Aww, they are lovely, such chubby,healthy looking babes!


----------



## bethmccallister (Mar 5, 2010)

I'm going to concentrate on improving the blue in this line now...I wasn't sure which way to go before. I have a pair of nice black self does that I can use to get a batch of black bubs carrying blue and then will breed any does from that litter back to this original blue buck and that should produce a starting line big enough to work with (about 75% blue in that litter).


----------



## bethmccallister (Mar 5, 2010)

I took updated pictures of the brindle piebalds and unmarked brindles/piebalds lol. There is only 4 in this litter, 3 does and 1 buck. They are now three weeks old and I'm very impressed with their size. They are all so sweet too and very tame.
Peaches
















Reese
















Tigerlilly








Sandi


----------



## Erica08 (May 20, 2009)

Oh I love tigerlilly she's beautiful


----------



## SevenlevelsofDante (Nov 13, 2010)

Reese is so sleek and plump!
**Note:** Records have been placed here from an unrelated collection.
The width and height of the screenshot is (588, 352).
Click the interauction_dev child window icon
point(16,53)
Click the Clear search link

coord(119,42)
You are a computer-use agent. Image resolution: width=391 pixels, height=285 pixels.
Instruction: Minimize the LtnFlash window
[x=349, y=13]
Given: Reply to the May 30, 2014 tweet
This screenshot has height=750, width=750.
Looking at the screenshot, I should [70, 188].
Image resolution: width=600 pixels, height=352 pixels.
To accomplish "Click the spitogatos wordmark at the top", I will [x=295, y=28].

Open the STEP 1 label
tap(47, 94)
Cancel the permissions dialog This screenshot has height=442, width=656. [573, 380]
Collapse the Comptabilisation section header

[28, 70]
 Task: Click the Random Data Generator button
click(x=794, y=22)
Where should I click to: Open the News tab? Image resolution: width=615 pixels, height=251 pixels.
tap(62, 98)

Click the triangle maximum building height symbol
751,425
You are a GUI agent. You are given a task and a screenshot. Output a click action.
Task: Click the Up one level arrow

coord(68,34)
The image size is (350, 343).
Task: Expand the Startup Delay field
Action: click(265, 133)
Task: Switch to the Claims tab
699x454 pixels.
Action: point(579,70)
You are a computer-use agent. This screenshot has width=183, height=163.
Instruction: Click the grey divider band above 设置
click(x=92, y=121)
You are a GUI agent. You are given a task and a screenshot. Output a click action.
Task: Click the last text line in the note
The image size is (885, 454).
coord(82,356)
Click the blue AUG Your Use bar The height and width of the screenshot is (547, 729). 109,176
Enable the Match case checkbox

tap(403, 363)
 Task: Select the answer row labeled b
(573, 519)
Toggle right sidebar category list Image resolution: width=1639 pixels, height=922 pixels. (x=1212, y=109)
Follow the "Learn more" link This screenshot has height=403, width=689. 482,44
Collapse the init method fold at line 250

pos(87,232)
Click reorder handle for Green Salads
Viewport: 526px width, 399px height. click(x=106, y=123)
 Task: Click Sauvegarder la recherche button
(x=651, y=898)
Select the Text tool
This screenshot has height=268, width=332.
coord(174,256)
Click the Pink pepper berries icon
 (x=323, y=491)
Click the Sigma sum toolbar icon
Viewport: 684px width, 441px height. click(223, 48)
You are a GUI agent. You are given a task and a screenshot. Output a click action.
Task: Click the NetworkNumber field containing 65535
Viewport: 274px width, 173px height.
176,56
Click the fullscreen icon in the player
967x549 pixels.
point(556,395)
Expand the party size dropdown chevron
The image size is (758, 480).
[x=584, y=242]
Gorgeous.


----------



## countrygall721 (Oct 26, 2010)

Aww, what cute little guys! I love them! <3


----------



## bethmccallister (Mar 5, 2010)

Thank you for all the compliments!


----------



## Whenthecatsaway (Nov 9, 2010)

I adore babies feet <3


----------



## moustress (Sep 25, 2009)

Peaches and Tigerlilly are both so adorable. Nice size on these, and Peaches looks like she has an extra thick soft coat. All of them are lovely.


----------



## bethmccallister (Mar 5, 2010)

I actually got a kiss today from Sandi! When I put my hand in the tank they come running to see me. They fight over who "gets in the hand" so then I lift them up to my face and just when I did that with Sandi she stretches out and licked my lip. I've never been licked by a mouse before...felt very weird...but I was left with a warm fuzzy feeling


----------



## zigable (Jul 26, 2010)

N'aww mousy kisses. The late Pepsi did that, and my buck has done it once but he just craves attention like CRAZY with him being on his own, bless him.


----------